## How to complete this task
Set down, word for word, the stretch of lines from the one containing "Where should I" to the end of the records below.

## Material provided

=== Section Start ===

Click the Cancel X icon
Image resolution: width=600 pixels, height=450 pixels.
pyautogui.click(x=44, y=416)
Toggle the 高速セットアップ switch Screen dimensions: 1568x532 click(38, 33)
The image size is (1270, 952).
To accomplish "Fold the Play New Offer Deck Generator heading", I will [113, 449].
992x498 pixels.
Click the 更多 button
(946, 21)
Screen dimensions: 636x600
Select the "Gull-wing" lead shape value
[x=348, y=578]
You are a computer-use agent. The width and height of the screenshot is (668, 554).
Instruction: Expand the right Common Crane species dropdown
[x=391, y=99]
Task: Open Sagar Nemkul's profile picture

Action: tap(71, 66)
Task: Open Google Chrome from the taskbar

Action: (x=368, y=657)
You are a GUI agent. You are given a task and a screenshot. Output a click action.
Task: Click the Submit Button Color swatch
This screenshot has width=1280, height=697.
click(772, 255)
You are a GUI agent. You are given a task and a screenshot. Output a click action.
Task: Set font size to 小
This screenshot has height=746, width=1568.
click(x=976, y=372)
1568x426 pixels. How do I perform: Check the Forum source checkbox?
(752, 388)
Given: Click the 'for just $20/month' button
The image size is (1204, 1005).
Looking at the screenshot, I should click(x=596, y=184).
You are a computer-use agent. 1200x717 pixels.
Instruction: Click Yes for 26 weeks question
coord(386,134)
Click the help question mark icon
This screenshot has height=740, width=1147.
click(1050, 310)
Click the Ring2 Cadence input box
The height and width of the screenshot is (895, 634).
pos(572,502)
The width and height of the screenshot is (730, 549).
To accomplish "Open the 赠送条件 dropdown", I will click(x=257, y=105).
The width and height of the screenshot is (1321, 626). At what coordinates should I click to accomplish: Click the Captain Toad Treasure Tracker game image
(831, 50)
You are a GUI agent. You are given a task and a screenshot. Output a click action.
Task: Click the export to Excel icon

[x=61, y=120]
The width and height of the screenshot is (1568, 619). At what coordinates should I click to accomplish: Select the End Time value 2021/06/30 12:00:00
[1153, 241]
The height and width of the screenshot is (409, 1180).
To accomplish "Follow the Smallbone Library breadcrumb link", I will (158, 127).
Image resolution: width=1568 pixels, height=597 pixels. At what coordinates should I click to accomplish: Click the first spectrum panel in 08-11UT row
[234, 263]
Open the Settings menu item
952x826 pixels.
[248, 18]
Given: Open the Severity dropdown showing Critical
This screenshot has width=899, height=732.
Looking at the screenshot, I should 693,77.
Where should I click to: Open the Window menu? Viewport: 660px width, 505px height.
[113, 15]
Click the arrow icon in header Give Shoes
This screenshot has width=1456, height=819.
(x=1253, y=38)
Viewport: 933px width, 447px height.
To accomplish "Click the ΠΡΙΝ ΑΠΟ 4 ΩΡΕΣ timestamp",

=== Section End ===

## Your solution
Where should I click to: Open the Window menu? Viewport: 660px width, 505px height.
[113, 15]
Click the arrow icon in header Give Shoes
This screenshot has width=1456, height=819.
(x=1253, y=38)
Viewport: 933px width, 447px height.
To accomplish "Click the ΠΡΙΝ ΑΠΟ 4 ΩΡΕΣ timestamp",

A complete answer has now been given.